Pharmacology: Losartan Potassium is an angiotensin II receptor (type AT₁) antagonist. Angiotensin II [formed from angiotensin I in a reaction catalyzed by angiotensin-converting enzyme (ACE; kininase II)] is a potent vasoconstrictor, the primary vasoactive hormone of the renin-angiotensin system, and an important component in the pathophysiology of hypertension. Its effects are vasoconstriction, stimulation of synthesis and release of aldosterone, cardiac stimulation and renal re-absorption of sodium. Losartan and its principal active metabolite block the vasoconstrictor and aldosterone-secreting effects of angiotensin II by selectively blocking the binding of angiotensin II to the AT₁ receptor in many tissues (e.g. vascular smooth muscle, adrenal gland). There is also an AT₂ receptor in many tissues but it is not known to be associated with cardiovascular homeostasis. Both Losartan and its principal active metabolite have much greater affinity (about 1,000 fold) for the AT₁ than for the AT₂ receptor and do not exhibit any agonist activity.
In vitro binding studies indicate that Losartan is a reversible, competitive inhibitor of the AT₁ receptor. The active metabolite is 10 to 40 times more potent by the weight than Losartan and appears to be a reversible, non-competitive inhibitor of the AT₁ receptor.
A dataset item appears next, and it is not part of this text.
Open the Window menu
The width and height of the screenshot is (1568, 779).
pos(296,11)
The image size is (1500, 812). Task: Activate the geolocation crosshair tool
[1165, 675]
Losartan do not inhibit ACE (kininase II, the enzyme that converts angiotensin I to angiotensin II and degrades bradykinin) nor do they bind to or block other hormone receptor or ion channels known to be important in cardiovascular regulation. It inhibits the pressor effect of angiotensin II (as well as angiotensin I) infusions. Removal of the negative feedback of angiotensin II causes 2- to 3-fold rise in plasma renin activity and a consequent rise in angiotensin II plasma concentration in hypertensive patients. The resulting increased plasma renin activity and angiotensin II circulating levels are insufficient to alter the effects of Losartan and its principal active metabolite on blood pressure. There was a small uricosuric effects with Losartan leading to a minimal decrease in serum uric acid (mean decrease less than 0.4 mg/dL) during chronic oral administration.
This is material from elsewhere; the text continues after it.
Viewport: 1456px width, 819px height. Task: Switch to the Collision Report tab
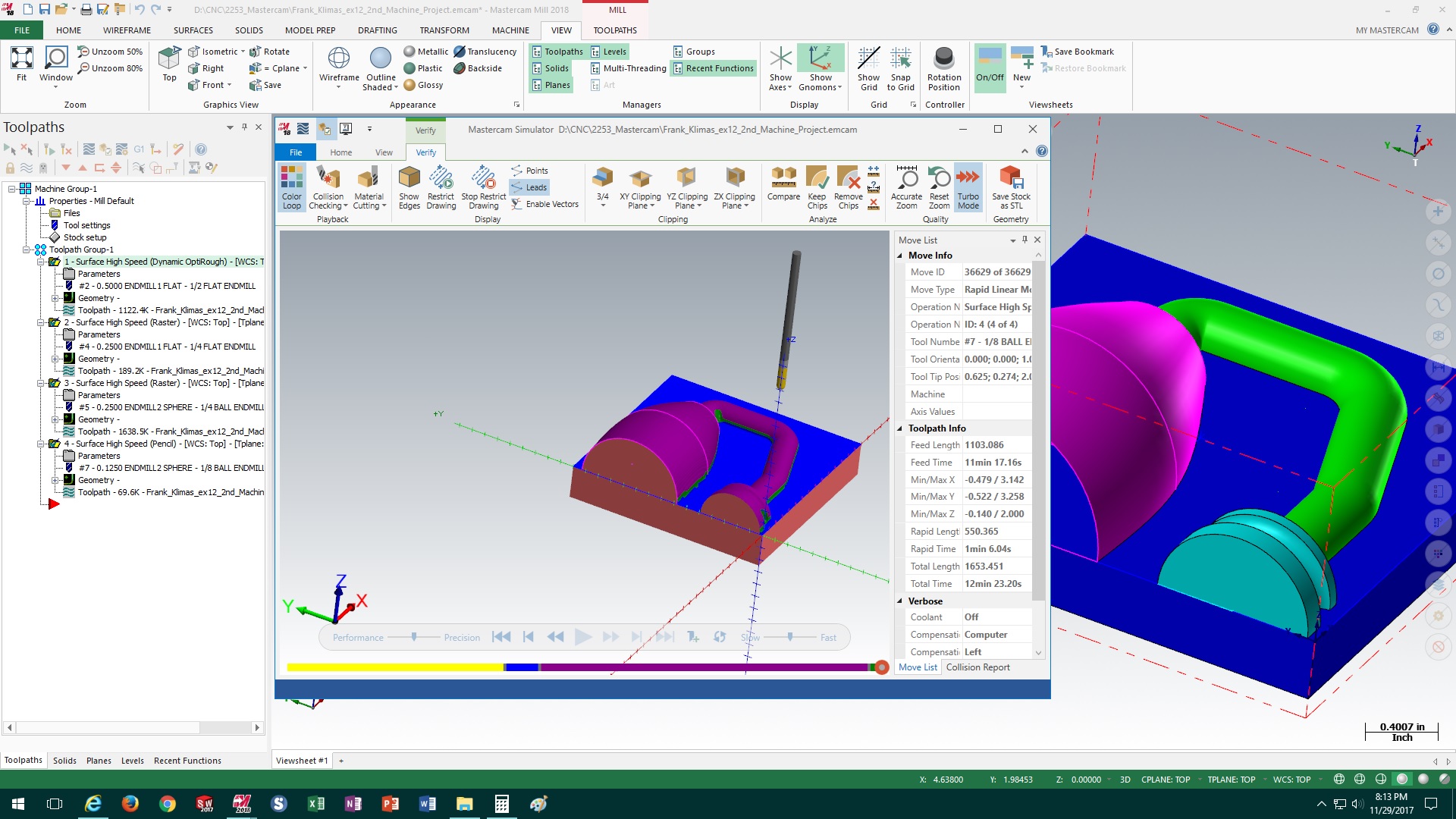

Pharmacokinetics: Losartan Potassium is readily absorbed from the gastrointestinal tract following oral administration, with an oral bioavailability of about 33%. It undergoes first-pass metabolism to form an active carboxylic acid metabolite, which has a greater pharmacological activity than Losartan Potassium, and some inactive metabolites. Metabolism is primarily by cytochrome P450 isoenzymes CYP2C9 and CYP3A4. Peak plasma concentrations of Losartan Potassium and its active metabolite occur about 1 hour and 3 to 4 hours, respectively, after an oral dose. Both Losartan Potassium and its active metabolite are more than 98% bound to plasma proteins. Losartan Potassium is excreted in the urine and in the feces via bile as unchanged drug and metabolites. Following oral dosing about 35% of the dose is excreted in the urine and about 60% in the feces. The terminal elimination half-lives of Losartan Potassium and its metabolite are about 1.5 to 2.5 hours and 3 to 9 hours, respectively.